● **Exercise goal**: Begin at the line below that has "Click the C (20) checkmark in lower table" and stop after the line that has "You are a computer-use agent. Viewport: 1024px". Please restate only those lines, word for word.

Stored records
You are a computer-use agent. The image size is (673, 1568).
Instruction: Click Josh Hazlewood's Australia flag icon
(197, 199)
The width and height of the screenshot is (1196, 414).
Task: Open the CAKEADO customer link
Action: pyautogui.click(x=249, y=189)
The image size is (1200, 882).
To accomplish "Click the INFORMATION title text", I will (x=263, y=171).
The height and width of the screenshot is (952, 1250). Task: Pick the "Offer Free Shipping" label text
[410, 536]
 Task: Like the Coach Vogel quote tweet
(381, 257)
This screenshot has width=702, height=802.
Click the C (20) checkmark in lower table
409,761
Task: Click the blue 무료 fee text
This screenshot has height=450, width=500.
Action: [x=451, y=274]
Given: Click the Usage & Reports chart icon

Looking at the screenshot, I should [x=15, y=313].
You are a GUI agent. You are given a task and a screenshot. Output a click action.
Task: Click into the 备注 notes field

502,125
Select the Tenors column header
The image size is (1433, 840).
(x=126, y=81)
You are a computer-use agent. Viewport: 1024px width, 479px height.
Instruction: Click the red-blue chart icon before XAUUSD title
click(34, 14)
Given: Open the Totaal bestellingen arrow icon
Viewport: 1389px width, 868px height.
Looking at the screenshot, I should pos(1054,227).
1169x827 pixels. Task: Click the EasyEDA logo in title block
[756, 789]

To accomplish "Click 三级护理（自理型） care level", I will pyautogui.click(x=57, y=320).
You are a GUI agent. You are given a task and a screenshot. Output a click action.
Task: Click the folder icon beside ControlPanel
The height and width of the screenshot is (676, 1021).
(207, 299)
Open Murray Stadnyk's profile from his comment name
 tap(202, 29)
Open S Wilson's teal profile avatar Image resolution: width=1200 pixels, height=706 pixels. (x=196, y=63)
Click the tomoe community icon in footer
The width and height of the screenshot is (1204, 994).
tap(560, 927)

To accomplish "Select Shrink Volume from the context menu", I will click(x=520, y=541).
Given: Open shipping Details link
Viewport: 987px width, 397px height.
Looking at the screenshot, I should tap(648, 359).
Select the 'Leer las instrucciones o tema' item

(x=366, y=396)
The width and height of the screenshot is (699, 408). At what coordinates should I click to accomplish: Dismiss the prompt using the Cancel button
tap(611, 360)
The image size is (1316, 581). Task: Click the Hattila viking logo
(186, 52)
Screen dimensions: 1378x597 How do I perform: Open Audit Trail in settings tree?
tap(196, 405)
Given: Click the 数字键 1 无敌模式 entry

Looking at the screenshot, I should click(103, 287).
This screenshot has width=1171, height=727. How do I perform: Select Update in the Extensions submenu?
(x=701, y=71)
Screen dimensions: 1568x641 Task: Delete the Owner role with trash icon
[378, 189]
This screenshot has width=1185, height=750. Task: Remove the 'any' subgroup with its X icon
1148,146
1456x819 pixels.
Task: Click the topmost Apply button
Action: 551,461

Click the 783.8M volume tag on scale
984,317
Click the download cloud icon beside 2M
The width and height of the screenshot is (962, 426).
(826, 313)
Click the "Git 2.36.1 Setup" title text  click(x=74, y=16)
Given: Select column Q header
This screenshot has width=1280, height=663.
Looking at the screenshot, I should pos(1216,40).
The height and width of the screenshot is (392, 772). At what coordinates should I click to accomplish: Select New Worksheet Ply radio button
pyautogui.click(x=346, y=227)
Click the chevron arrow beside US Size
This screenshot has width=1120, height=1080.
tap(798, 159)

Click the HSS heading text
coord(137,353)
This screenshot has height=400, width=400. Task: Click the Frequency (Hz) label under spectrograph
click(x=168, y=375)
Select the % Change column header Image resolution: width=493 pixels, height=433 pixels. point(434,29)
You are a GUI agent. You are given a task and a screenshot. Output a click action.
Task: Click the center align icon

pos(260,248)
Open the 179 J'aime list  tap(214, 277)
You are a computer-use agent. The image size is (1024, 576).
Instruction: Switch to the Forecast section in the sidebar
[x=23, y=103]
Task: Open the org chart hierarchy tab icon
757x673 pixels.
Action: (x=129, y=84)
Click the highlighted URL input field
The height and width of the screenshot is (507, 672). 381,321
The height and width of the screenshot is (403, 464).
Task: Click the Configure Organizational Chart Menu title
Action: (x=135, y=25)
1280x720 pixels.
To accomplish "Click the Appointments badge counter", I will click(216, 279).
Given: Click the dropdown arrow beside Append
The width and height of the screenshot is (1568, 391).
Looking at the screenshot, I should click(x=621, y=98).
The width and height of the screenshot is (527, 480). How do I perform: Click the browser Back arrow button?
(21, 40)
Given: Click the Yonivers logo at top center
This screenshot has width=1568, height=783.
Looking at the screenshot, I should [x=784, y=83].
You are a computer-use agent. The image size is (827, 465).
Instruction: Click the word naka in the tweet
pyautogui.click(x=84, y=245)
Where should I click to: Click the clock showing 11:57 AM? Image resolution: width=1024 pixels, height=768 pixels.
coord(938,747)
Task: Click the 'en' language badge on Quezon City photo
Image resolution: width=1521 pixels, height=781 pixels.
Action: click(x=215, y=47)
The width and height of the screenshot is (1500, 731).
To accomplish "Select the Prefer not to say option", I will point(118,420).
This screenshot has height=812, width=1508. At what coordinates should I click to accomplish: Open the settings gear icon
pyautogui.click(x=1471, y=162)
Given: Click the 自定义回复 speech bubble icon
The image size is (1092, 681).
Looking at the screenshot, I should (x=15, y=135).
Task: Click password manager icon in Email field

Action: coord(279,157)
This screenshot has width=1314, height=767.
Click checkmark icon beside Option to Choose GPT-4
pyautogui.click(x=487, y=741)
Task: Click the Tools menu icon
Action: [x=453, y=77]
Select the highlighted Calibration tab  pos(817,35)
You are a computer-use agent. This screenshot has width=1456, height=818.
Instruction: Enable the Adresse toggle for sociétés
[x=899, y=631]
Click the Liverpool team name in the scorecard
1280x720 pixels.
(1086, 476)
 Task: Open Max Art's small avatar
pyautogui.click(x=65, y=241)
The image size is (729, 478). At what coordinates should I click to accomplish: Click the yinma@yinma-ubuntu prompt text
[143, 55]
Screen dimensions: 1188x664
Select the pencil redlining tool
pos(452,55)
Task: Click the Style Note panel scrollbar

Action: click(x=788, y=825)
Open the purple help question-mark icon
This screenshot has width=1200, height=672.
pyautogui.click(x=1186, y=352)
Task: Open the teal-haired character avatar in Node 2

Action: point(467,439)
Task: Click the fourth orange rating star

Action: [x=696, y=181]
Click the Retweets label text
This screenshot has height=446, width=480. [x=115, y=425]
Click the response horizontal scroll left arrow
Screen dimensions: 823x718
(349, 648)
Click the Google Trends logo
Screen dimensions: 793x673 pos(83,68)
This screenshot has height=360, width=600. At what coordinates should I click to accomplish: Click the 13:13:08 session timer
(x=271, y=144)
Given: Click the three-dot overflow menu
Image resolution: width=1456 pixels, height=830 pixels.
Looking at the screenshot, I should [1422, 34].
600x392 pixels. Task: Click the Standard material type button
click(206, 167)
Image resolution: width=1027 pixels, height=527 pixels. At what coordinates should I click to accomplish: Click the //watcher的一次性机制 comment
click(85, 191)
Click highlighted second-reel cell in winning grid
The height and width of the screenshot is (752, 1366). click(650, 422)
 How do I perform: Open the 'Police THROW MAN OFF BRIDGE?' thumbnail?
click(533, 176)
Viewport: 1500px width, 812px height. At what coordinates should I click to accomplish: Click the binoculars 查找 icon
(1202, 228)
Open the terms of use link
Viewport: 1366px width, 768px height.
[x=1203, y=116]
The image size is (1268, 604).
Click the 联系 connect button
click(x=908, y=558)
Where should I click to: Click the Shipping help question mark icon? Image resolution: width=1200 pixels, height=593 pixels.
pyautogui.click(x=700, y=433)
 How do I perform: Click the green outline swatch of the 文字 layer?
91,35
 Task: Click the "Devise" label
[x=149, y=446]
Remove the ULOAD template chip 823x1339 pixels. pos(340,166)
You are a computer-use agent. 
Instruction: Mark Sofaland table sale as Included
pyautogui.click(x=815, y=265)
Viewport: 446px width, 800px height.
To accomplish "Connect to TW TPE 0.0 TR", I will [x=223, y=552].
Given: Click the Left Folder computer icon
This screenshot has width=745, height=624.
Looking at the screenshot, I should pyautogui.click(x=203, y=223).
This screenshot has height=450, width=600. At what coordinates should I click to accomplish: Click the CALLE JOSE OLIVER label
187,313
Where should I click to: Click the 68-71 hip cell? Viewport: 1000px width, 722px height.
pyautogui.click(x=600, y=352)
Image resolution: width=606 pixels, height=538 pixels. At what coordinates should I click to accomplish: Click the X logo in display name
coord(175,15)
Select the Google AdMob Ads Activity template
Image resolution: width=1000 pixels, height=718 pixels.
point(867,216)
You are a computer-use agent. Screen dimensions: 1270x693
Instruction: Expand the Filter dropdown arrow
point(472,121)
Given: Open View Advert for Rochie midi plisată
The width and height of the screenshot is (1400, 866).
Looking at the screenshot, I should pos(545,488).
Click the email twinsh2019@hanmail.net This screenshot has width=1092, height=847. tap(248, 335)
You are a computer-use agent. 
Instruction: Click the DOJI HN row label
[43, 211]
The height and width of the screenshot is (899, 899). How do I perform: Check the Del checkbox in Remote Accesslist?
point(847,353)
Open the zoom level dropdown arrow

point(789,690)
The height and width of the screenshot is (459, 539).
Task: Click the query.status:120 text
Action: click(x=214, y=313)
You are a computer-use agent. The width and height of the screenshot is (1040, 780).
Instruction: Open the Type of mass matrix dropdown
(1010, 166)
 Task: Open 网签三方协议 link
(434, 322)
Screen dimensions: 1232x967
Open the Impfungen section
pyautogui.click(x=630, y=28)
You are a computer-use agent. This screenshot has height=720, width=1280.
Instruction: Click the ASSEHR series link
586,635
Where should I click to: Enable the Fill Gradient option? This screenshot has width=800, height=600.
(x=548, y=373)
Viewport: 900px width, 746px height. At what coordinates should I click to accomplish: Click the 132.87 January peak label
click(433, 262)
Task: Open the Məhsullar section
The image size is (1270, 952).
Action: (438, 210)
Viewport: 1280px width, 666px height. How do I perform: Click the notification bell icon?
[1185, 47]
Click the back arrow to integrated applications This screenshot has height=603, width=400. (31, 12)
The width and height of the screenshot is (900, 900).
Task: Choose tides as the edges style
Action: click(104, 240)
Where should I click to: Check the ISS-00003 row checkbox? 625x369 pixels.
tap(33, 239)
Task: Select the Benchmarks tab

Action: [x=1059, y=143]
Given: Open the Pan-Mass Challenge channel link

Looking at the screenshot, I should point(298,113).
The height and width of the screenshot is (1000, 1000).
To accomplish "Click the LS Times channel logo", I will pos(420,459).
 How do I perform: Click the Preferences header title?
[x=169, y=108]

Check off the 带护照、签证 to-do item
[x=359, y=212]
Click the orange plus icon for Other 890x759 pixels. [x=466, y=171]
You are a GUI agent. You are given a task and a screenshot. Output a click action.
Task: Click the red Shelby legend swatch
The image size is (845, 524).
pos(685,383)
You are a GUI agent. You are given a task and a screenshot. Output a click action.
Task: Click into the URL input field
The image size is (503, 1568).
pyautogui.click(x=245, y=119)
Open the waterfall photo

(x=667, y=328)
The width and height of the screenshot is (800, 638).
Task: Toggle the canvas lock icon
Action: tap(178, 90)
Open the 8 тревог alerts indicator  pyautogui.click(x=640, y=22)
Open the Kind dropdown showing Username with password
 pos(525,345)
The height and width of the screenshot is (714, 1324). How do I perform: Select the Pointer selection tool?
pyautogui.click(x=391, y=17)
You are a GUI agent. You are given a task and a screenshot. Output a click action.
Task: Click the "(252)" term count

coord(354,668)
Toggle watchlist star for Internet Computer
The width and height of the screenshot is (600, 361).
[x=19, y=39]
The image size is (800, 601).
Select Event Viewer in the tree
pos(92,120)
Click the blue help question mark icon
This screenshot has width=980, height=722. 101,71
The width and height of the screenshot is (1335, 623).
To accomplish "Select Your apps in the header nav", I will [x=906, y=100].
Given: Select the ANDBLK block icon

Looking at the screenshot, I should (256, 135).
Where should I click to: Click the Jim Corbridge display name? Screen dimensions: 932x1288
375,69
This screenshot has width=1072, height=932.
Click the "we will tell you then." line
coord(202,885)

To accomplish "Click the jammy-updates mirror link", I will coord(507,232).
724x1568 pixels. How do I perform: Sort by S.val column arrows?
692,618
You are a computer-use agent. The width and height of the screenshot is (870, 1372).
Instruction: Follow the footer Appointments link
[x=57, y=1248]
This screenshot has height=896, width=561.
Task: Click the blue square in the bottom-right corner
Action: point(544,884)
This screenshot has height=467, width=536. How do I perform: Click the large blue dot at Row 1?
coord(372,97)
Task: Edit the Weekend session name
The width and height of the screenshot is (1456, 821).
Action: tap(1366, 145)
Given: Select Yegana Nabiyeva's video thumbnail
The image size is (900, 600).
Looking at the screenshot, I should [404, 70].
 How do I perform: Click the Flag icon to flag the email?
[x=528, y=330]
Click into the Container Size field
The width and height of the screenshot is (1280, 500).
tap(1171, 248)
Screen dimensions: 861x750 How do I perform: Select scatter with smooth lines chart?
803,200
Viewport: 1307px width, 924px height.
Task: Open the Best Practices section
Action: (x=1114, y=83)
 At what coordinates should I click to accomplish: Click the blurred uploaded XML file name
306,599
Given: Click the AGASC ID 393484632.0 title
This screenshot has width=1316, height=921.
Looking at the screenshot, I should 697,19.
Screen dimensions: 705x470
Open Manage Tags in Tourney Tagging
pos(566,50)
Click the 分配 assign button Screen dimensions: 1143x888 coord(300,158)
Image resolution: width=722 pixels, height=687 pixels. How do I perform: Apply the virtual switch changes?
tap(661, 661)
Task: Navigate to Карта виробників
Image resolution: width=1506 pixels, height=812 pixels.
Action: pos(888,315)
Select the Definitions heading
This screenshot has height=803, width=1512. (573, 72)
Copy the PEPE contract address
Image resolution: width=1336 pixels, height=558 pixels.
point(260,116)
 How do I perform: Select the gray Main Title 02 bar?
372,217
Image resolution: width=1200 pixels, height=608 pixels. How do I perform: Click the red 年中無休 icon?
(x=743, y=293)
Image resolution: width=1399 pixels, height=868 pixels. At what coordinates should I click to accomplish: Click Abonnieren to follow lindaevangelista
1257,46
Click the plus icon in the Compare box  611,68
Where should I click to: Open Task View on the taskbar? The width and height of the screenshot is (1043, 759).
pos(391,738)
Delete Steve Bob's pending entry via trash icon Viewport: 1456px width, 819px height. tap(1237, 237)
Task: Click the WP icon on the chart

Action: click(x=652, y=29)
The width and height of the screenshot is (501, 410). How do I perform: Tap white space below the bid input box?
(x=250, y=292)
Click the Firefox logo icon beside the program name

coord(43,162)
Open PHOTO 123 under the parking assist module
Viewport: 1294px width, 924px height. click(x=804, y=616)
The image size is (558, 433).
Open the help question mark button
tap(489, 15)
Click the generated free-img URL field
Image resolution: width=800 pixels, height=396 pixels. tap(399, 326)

● **Reply**:
Click the C (20) checkmark in lower table
409,761
Task: Click the blue 무료 fee text
This screenshot has height=450, width=500.
Action: [x=451, y=274]
Given: Click the Usage & Reports chart icon

Looking at the screenshot, I should [x=15, y=313].
You are a GUI agent. You are given a task and a screenshot. Output a click action.
Task: Click into the 备注 notes field

502,125
Select the Tenors column header
The image size is (1433, 840).
(x=126, y=81)
You are a computer-use agent. Viewport: 1024px width, 479px height.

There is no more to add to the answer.